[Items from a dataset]
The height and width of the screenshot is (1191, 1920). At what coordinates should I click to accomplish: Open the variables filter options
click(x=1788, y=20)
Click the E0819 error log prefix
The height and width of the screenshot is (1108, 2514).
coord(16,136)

*The problem:* Every record above is to be copied exactly.

*Task result:*
The height and width of the screenshot is (1191, 1920). At what coordinates should I click to accomplish: Open the variables filter options
click(x=1788, y=20)
Click the E0819 error log prefix
The height and width of the screenshot is (1108, 2514).
coord(16,136)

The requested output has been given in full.